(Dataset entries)
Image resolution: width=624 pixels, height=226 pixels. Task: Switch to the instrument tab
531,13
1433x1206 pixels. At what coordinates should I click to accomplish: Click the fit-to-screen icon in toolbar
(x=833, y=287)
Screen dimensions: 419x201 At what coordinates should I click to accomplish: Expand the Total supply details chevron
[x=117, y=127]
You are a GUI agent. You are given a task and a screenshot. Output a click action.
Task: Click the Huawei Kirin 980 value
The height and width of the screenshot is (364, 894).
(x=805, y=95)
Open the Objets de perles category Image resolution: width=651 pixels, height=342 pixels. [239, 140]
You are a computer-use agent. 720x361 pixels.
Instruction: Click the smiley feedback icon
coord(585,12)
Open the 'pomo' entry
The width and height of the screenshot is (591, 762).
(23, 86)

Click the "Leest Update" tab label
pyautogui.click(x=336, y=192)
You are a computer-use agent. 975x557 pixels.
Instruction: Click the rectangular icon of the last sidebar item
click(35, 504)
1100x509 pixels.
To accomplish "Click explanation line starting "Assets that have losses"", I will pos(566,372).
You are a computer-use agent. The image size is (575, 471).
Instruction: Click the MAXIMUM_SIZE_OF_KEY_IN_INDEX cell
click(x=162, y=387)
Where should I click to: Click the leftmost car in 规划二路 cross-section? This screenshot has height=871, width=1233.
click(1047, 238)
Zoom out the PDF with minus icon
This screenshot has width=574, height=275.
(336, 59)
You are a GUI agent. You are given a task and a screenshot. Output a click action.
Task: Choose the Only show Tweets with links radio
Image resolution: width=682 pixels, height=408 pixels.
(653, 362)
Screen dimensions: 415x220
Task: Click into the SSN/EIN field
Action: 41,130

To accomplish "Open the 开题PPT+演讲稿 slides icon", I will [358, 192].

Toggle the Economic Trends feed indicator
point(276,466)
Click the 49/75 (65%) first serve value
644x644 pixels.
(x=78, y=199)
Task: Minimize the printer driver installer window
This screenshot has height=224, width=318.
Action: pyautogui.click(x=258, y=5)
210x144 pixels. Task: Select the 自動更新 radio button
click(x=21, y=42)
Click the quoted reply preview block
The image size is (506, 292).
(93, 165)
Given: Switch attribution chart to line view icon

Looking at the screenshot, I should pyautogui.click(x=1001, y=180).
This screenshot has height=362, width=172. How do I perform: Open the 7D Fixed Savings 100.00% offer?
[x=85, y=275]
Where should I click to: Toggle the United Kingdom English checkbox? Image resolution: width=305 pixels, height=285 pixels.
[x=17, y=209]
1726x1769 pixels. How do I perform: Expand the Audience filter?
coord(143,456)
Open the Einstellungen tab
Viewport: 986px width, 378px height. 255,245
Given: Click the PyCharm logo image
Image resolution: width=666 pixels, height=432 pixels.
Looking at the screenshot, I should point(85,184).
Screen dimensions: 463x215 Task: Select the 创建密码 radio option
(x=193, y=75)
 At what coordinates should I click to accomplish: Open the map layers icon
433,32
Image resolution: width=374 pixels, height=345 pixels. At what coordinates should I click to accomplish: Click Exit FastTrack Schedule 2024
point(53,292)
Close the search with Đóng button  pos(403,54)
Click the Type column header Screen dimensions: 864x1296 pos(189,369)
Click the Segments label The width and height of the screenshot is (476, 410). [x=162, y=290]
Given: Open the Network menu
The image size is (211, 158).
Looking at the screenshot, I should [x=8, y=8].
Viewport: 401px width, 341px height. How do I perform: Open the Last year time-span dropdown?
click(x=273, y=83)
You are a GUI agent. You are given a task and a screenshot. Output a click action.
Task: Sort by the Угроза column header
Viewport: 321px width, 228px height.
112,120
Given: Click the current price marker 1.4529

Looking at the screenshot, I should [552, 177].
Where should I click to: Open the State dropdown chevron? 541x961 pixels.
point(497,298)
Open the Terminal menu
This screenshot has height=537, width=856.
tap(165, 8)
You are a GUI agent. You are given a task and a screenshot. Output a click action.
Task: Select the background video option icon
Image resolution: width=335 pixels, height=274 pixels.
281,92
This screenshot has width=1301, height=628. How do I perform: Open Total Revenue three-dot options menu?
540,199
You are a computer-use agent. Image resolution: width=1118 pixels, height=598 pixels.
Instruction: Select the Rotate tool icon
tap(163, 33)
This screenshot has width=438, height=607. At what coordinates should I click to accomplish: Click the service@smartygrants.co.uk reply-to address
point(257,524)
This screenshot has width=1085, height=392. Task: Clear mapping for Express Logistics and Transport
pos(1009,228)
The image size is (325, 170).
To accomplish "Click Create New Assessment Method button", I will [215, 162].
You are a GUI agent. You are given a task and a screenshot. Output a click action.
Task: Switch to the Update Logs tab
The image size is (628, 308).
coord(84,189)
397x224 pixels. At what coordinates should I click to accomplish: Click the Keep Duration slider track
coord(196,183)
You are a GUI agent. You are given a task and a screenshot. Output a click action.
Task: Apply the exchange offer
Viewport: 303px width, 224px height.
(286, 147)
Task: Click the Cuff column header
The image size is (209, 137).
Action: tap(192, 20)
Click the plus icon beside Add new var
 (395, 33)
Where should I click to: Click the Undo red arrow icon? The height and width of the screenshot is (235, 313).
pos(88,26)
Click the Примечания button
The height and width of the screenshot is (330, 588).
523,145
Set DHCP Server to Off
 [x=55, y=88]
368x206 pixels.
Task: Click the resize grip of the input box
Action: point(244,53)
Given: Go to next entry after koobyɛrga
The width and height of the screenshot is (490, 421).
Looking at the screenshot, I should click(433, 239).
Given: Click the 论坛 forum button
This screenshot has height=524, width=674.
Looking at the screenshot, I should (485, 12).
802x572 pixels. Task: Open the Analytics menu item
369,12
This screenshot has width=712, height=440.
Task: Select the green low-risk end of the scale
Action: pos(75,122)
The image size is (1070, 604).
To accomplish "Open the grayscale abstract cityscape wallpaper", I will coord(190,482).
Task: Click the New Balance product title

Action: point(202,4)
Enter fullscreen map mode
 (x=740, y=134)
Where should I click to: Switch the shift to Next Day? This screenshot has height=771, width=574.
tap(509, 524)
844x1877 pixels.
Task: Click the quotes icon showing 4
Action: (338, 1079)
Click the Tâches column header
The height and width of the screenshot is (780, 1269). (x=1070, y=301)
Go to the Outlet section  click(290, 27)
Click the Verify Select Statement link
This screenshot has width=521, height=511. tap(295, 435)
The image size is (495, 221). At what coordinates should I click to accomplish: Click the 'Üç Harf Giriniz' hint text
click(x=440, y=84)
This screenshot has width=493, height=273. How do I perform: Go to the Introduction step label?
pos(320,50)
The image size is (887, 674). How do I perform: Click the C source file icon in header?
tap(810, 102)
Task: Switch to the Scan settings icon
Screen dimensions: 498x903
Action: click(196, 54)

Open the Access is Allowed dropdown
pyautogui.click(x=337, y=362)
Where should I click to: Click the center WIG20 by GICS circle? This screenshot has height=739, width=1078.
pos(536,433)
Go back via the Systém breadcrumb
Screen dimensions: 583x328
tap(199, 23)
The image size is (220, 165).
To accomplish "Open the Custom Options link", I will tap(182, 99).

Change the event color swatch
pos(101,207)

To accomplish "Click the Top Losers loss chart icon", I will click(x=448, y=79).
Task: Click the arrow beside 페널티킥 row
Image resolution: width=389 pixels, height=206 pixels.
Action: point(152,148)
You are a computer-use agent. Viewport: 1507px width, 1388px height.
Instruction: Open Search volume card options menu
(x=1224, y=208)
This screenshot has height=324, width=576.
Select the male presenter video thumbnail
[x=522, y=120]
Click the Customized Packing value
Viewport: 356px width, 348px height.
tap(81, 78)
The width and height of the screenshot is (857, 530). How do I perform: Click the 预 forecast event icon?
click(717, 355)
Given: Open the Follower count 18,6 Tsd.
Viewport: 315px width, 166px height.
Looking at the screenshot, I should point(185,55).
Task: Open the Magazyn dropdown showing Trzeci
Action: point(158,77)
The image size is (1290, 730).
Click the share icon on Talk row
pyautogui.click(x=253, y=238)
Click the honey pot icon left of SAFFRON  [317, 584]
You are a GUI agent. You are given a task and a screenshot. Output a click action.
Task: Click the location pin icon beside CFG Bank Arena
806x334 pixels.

# [HOW TO COMPLETE THIS TASK]
Above are the records; copy exactly the lines from the line with "You are a computer-use agent. 720x361 pixels." through the line with "Task: Choose the", both included.

# [TASK OUTPUT]
You are a computer-use agent. 720x361 pixels.
Instruction: Click the smiley feedback icon
coord(585,12)
Open the 'pomo' entry
The width and height of the screenshot is (591, 762).
(23, 86)

Click the "Leest Update" tab label
pyautogui.click(x=336, y=192)
You are a computer-use agent. 975x557 pixels.
Instruction: Click the rectangular icon of the last sidebar item
click(35, 504)
1100x509 pixels.
To accomplish "Click explanation line starting "Assets that have losses"", I will pos(566,372).
You are a computer-use agent. The image size is (575, 471).
Instruction: Click the MAXIMUM_SIZE_OF_KEY_IN_INDEX cell
click(x=162, y=387)
Where should I click to: Click the leftmost car in 规划二路 cross-section? This screenshot has height=871, width=1233.
click(1047, 238)
Zoom out the PDF with minus icon
This screenshot has width=574, height=275.
(336, 59)
You are a GUI agent. You are given a task and a screenshot. Output a click action.
Task: Choose the Only show Tweets with links radio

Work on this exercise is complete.